MIRA (Omicron Ceti). Mira, its very name telling us that we should
take strong notice, Mira "the amazing one," the word coming from
the same root as "miracle," Mira the only proper-named star in the sky that for a
time is too faint to be seen with the naked eye. Few of the stars
in its resident constellation Cetus, the
Whale, are prominent; only Deneb
Kaitos (Beta Ceti) is of second magnitude. Mira itself was
relegated by Johannes Bayer to be the "Omicron" (the 15th letter in
the Greek alphabet) star. In 1572, Tycho
Brahe studied a "new star" in Cassiopeia
so bright that for a time it was visible in daylight. Not new at
all, Tycho's Star is now known to have
been an old star that exploded and disappeared forever. Two dozen
years later, David Fabricius thought he might have found another,
though much fainter one, in Cetus. This star, however, returned,
and has been doing so for over 400 years. Mira, a class
M7 red giant 420 light years
away, is the brightest and nearest of the red class M "long period variables,"
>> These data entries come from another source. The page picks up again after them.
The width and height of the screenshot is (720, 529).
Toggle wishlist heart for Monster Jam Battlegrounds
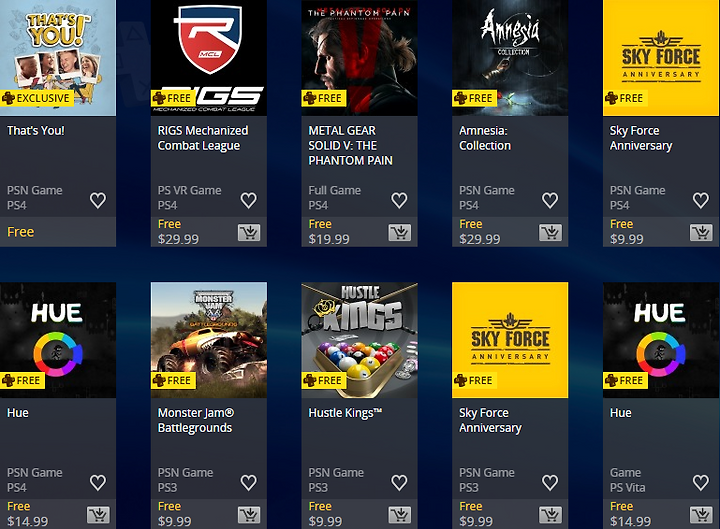click(x=249, y=483)
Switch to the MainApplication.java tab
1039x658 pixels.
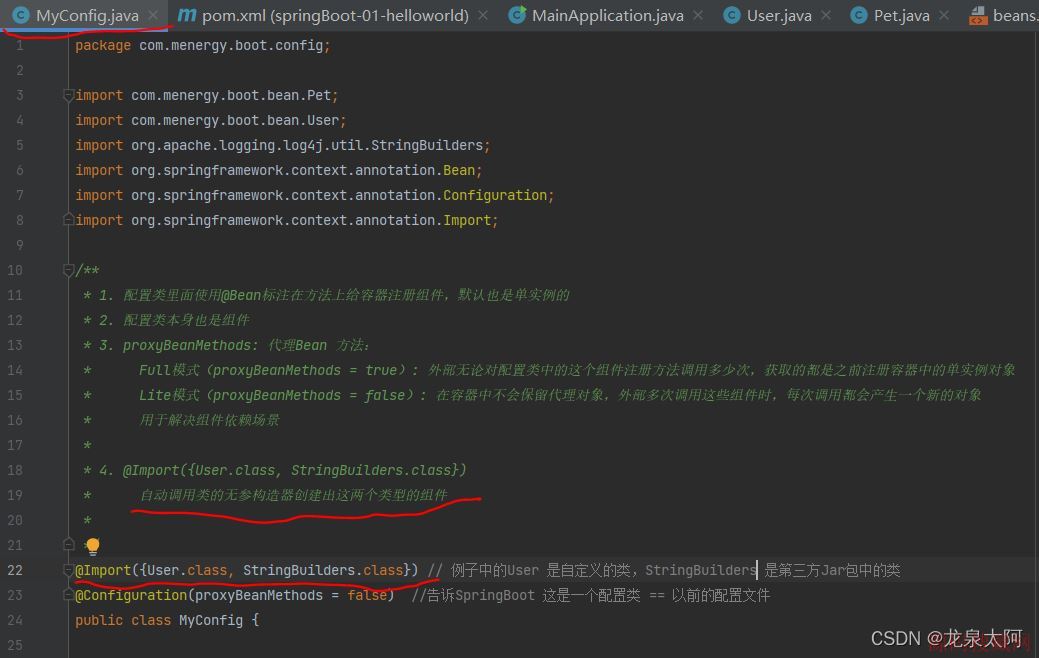coord(607,16)
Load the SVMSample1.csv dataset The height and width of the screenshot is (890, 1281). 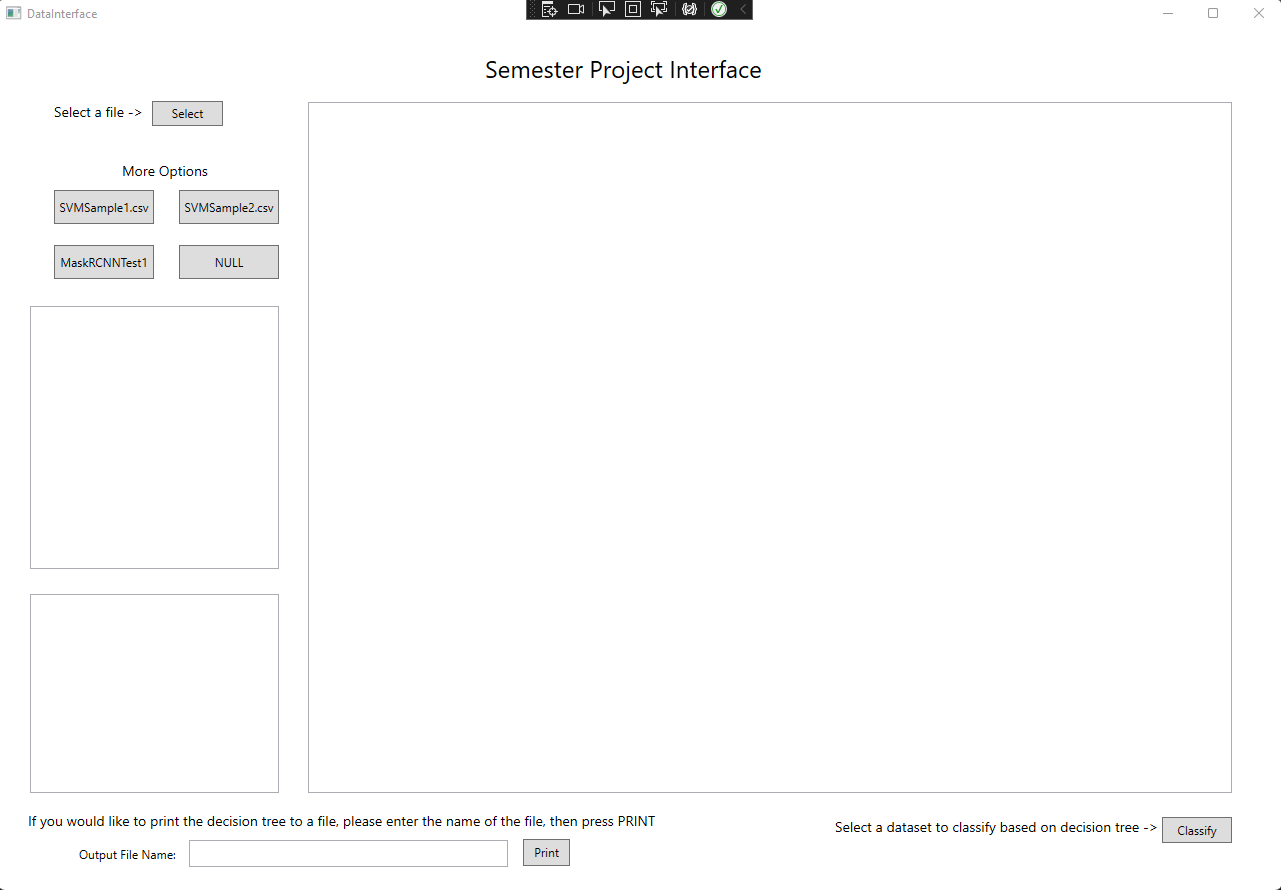pyautogui.click(x=103, y=207)
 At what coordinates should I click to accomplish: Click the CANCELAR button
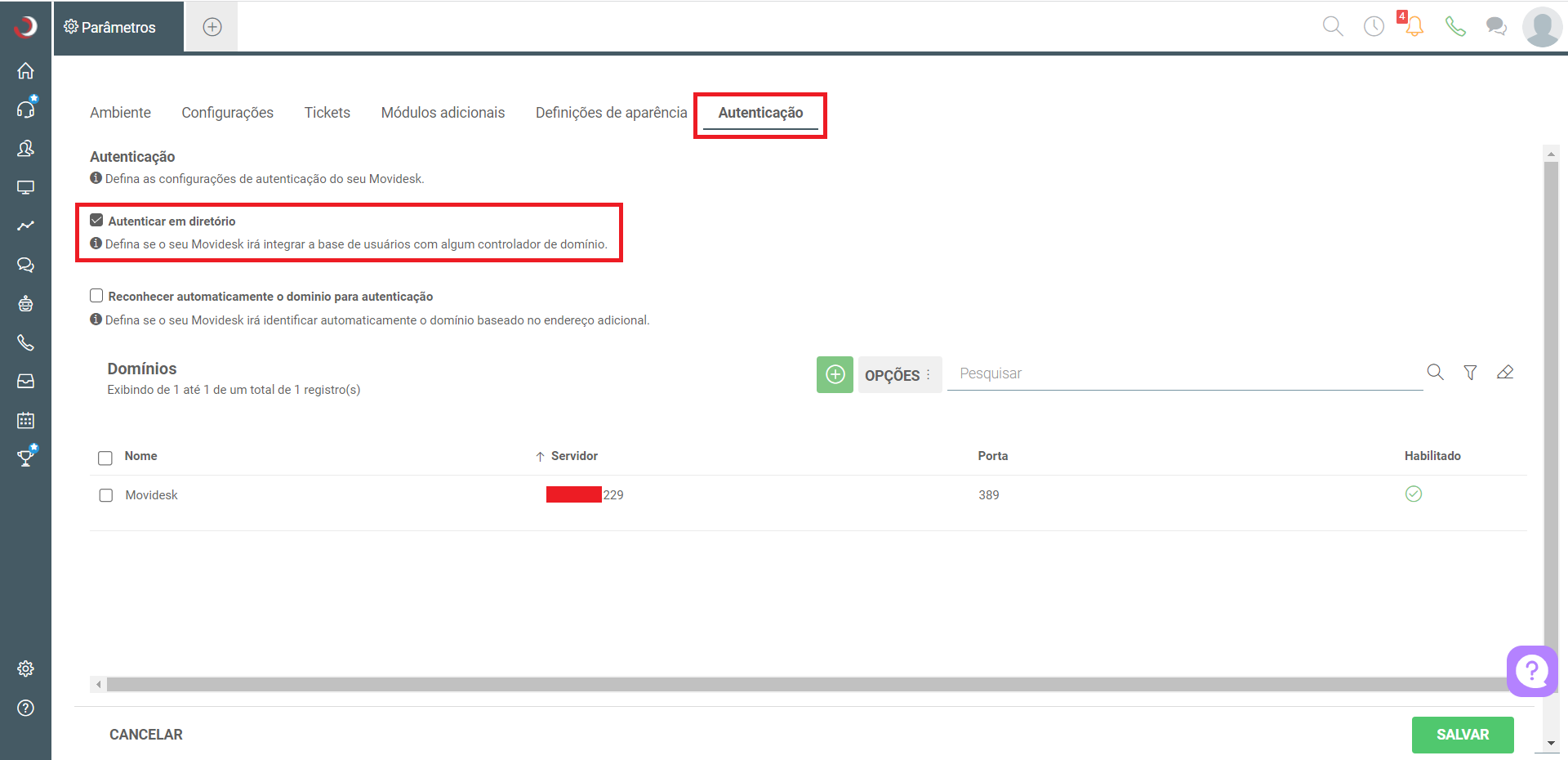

thousands of which are known. The star varies from about third
magnitude (though sometimes it can reach second) all the way down
to tenth, 40 or so times fainter than the human eye can see alone,
and then back again over a 330 day period (the spectral class
varying as well between M5 and M9 coolest when
faintest). As a result it is
sometimes a part of its constellation,
sometimes not. The temperatures and radii of such stars are highly
problematic. They depend on where the star is in its variation
cycle and on the wavelength ("color") at which they are observed.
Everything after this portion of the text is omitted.